Said Sadi, Le pouvoir comme défi
Le mano a mano franco-algérien (3/3)
Mémoires
Deux destins que tout invite à la composition (3/3)
Après la question de la participation du RCD au pouvoir, celle des violences islamistes et du déni des autorités qui engageaient le pays sur la voie de l’amnistie (« Pourquoi rejoindre Bouteflika ? ») ; après le témoignage de Said Sadi sur l’assassinat de Matoub Lounès et le Printemps noir en Kabylie (« La société kabyle dans la tourmente »), voici la troisième et dernière partie du compte-rendu du tome IV des Mémoires de Said Sadi. Deux thèmes en forment l’ossature : celui de la nation algérienne et celui des relations entre l’Algérie et la France ou comment les logiques étatiques et le thème de la victimisation (à gauche notamment) parasite « deux destins que tout invitait à la composition ».
L’autre thème important abordé par Said Sadi porte sur le concept de nation algérienne et la remise en question de la doxa nationaliste servie telle « une épopée aseptisée par la propagande, présentée comme une réussite sans aspérités ni zones d’ombre ». Partant, il pose quelques questions sacrilèges qui ont à voir avec Abane Ramdane ; le rôle de l’armée des frontières, « bourreau de l’Armée de libération nationale, l’ALN » ; avec Boumediene qui n’a jamais mis les pieds en Algérie pendant la guerre… Est-il possible, interroge l’auteur, en Algérie, de poser la question de savoir si « d’autres méthodes de lutte », « moins sanglantes » étaient possibles ? Couplé à « une haine de soi » qui fait des traditions algériennes des « archaïsmes », Said Sadi invite à se libérer du complexe du colonisé et libérer le pays « des mimétismes du jacobinisme français et du léninisme et d’une mythique Oumma » pour « puiser dans les héritages locaux, les cultures locales, l’histoire locales y compris institutionnelle, repenser le monde et le monde de demain à partir de l’Afrique » et en l’occurrence de l’Algérie. Ce faisant, il rejoint une démarche déjà entamée par nombre d’intellectuels et de penseurs africains[1] qui, renouvelant la pensée africaine, invitent à une « décolonisation mentale ».

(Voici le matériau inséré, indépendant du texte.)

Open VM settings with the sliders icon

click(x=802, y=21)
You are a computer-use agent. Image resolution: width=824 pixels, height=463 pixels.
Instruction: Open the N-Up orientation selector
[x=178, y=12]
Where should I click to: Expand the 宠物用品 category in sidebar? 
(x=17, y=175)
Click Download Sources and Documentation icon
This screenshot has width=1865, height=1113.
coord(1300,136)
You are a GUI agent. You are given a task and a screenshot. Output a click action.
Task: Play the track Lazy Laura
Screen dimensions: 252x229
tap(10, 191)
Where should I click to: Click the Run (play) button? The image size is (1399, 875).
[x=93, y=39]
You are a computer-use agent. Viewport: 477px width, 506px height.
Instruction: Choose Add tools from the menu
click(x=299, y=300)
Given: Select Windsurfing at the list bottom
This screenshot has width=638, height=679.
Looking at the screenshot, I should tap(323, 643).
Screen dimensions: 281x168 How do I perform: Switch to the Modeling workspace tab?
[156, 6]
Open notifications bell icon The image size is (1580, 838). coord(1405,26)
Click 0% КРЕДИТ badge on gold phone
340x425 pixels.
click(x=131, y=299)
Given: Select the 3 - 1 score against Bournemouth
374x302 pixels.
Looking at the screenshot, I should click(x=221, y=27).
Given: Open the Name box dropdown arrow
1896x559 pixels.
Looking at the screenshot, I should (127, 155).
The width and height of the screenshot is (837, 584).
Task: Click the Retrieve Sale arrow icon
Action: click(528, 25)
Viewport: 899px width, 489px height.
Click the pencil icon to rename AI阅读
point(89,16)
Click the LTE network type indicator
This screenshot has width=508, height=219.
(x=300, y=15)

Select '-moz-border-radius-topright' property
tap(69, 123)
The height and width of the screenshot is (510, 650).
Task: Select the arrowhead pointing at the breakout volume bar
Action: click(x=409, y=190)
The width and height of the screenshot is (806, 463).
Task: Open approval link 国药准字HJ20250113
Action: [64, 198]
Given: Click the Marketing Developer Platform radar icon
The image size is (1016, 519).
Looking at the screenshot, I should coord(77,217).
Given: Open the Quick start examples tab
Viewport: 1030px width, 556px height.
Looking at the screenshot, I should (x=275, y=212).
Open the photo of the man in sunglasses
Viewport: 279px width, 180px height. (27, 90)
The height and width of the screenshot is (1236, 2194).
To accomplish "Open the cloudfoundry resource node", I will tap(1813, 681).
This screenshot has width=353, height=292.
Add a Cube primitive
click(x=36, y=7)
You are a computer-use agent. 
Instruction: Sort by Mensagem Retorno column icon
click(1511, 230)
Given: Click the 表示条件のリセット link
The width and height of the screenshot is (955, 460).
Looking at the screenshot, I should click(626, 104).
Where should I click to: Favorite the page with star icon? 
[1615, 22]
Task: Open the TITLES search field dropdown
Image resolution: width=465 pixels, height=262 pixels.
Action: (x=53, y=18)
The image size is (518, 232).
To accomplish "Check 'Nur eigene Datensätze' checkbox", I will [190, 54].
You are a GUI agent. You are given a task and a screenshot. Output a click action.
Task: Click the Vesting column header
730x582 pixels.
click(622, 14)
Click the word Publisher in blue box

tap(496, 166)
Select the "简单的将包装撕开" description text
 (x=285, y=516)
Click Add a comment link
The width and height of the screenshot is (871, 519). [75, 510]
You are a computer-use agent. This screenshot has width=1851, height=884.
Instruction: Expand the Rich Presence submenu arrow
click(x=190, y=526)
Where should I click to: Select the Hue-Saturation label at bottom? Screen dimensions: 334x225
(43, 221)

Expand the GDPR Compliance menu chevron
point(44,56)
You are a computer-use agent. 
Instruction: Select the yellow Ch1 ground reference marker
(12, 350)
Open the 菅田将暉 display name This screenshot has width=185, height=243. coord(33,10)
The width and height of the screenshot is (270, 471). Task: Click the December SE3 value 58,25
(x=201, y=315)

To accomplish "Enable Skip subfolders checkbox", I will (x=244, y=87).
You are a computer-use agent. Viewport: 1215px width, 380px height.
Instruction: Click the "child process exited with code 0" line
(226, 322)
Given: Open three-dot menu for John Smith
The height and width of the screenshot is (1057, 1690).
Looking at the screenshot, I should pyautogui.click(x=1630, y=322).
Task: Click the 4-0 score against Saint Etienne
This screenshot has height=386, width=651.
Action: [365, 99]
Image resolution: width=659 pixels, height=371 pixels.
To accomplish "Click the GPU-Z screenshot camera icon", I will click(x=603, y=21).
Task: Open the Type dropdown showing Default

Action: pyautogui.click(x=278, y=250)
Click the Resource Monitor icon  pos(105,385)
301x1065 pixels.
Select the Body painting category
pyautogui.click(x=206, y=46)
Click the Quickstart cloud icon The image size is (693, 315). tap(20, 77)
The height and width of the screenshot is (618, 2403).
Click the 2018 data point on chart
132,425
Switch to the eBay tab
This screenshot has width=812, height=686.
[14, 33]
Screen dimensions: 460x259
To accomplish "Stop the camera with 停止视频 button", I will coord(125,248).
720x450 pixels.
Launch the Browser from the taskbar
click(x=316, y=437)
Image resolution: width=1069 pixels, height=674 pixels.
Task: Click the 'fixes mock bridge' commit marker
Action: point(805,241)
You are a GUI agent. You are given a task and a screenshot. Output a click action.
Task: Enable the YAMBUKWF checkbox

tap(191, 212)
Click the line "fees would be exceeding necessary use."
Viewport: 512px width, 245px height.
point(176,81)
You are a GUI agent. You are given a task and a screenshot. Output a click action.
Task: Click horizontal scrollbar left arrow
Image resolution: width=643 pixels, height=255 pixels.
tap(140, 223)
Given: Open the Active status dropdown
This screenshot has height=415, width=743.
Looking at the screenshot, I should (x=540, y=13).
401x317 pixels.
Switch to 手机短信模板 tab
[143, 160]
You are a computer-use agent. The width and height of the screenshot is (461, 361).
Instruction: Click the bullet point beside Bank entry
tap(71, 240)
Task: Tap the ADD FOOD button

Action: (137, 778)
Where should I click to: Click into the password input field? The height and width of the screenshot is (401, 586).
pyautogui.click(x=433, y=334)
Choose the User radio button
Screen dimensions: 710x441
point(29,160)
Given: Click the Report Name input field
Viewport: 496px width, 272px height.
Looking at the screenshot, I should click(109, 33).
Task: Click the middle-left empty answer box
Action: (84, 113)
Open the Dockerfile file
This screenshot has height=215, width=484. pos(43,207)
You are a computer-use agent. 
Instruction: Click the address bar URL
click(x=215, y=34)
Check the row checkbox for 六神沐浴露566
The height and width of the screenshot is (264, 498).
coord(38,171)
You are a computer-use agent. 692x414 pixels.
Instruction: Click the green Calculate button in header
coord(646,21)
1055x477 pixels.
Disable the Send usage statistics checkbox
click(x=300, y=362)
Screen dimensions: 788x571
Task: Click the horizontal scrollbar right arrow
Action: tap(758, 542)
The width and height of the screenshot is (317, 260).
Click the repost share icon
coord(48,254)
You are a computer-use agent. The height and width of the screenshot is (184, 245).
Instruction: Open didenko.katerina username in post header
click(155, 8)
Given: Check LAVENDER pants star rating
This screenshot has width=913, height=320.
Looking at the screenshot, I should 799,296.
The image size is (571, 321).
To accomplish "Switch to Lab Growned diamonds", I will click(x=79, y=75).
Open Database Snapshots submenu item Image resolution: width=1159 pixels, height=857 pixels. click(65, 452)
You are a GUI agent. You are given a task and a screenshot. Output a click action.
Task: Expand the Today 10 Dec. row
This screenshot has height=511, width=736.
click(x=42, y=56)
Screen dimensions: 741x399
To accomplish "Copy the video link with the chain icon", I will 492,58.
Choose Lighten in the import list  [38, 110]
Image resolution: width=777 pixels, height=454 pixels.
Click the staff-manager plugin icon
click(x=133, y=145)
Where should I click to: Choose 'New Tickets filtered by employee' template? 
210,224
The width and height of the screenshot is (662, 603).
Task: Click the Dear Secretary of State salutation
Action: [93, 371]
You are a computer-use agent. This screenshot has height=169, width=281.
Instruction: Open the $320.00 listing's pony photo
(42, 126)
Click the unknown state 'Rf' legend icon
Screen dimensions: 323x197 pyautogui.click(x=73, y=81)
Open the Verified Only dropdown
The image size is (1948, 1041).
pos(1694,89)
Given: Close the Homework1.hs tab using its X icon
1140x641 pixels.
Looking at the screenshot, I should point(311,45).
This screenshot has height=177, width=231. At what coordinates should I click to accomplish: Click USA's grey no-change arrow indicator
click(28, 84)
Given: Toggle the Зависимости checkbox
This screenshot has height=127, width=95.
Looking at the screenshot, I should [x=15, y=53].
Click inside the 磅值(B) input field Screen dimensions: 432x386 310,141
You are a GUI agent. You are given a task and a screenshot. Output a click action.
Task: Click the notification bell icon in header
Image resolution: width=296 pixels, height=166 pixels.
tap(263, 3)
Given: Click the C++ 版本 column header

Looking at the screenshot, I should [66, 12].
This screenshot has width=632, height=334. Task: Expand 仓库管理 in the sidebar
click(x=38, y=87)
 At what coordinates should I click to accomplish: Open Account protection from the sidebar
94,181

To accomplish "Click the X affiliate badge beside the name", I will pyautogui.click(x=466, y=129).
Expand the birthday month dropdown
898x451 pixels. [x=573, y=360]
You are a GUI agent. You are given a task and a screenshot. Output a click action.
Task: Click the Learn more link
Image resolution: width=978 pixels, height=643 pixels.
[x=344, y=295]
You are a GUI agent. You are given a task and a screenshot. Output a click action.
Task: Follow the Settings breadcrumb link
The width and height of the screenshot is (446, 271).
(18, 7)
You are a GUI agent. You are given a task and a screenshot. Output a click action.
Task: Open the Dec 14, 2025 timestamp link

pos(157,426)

A propos de « décolonisation mentale », qu’en est-il entre la France et l’Algérie ? Alors qu’on nous rabâche ad nauseam que le couple franco-algérien est particulier, n’est-il pas temps d’installer des relations adultes entre le nord et le sud de la Méditerranée comme le suggère l’auteur ? Cette relation, qui courre de Dunkerque à Tamanrasset, et depuis si longtemps, renferme quelques éclairages de portée universelle. A commencer par la banale aspiration à vivre en paix et dans la dignité – condition première à l’arrêt des émigrations pour interpeller des démocraties occidentales souvent sourdes à ces aspirations.
A la différence de la Turquie, de la Tunisie, de la Libye, voire de l’Albanie, le régime d’Alger ne reçoit aucun subside pour devenir le garde-barrière d’une Europe contaminée par la peur de l’invasion migratoire. Pour autant, Alger a su bénéficier des incohérences du nord pour torpiller son opposition démocratique, l’affaiblir. Et c’est ici que revient la question des migrations : « À force de faire passer des intérêts égoïstes du Nord devant les mécanismes qui peuvent instaurer la démocratie, l’Union européenne contribue à l’entretien d’un système politique prédateur qui est la première cause de la crise. La réponse à l’intégrisme c’est la démocratie et non le maintien ou le soutien à l’arbitraire qui est le principal carburant des partis islamistes ». Et la réponse à l’émigration, c’est la démocratie. « On ne peut pas chercher à prémunir l’Europe de l’extrême droite et travailler à la promotion d’une ordre politique bien plus nocif en Algérie. Je vais me répéter. La réponse au totalitarisme, qu’il soit intégriste ou militariste, c’est la démocratie. » Et le régime algérien, Bouteflika au premier chef, sait faire vibrer la corde tiers-mondiste pour mieux « culpabiliser l’Occident qui devait s’abstenir d’exiger des engagements démocratiques ».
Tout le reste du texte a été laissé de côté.